Large Language Model based Smart Contract Auditing with LLMBugScanner
Yining Yuan, Yifei Wang, Yichang Xu, Zachary Yahn, Sihao Hu, Ling Liu
TL;DR
The paper tackles unreliable vulnerability detection in smart contracts by introducing LLMBugScanner, which couples domain knowledge adaptation with ensemble reasoning to improve generalization across vulnerability types and code structures. It employs two-stage fine-tuning via LoRA on a broad Ethereum dataset and a CVE-derived instructional set, and combines multiple lightweight LLMs through weighted majority and tie-breaking voting to boost robustness and coverage.
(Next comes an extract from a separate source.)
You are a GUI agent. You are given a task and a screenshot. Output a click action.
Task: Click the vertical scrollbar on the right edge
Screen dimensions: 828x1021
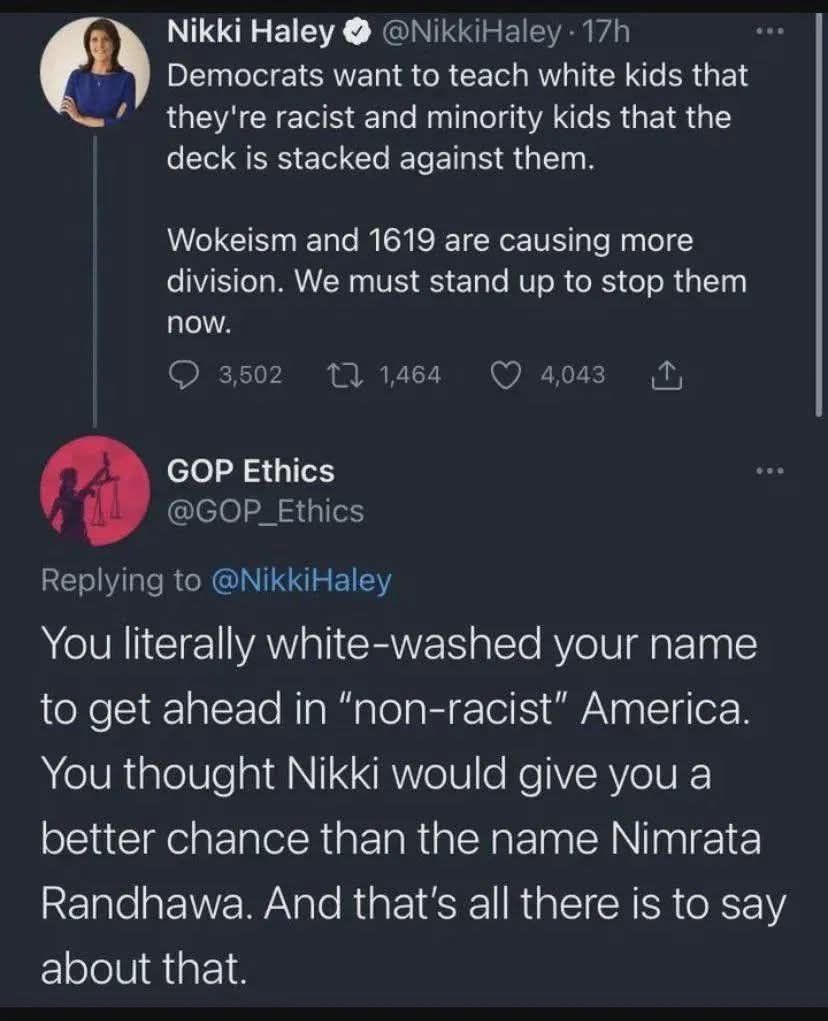pyautogui.click(x=819, y=200)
Experimental results on a CVE-Solidity benchmark show that finetuned models outperform baselines and that ensembles achieve the highest Top-5 hit rates, with a 60% top-5 accuracy on 108 CVE-labeled contracts and a 19% improvement over single-model baselines. The framework is presented as scalable, cost-effective, and extensible, with future directions including learning-based ensembles, hallucination mitigation, and code normalization to further enhance reliability in real-world smart contract auditing.
Abstract
This paper presents LLMBugScanner, a large language model (LLM) based framework for smart contract vulnerability detection using fine-tuning and ensemble learning. Smart contract auditing presents several challenges for LLMs: different pretrained models exhibit varying reasoning abilities, and no single model performs consistently well across all vulnerability types or contract structures. These limitations persist even after fine-tuning individual LLMs. To address these challenges, LLMBugScanner combines domain knowledge adaptation with ensemble reasoning to improve robustness and generalization. Through domain knowledge adaptation, we fine-tune LLMs on complementary datasets to capture both general code semantics and instruction-guided vulnerability reasoning, using parameter-efficient tuning to reduce computational cost. Through ensemble reasoning, we leverage the complementary strengths of multiple LLMs and apply a consensus-based conflict resolution strategy to produce more reliable vulnerability assessments. We conduct extensive experiments across multiple popular LLMs and compare LLMBugScanner with both pretrained and fine-tuned individual models. Results show that LLMBugScanner achieves consistent accuracy improvements and stronger generalization, demonstrating that it provides a principled, cost-effective, and extensible framework for smart contract auditing.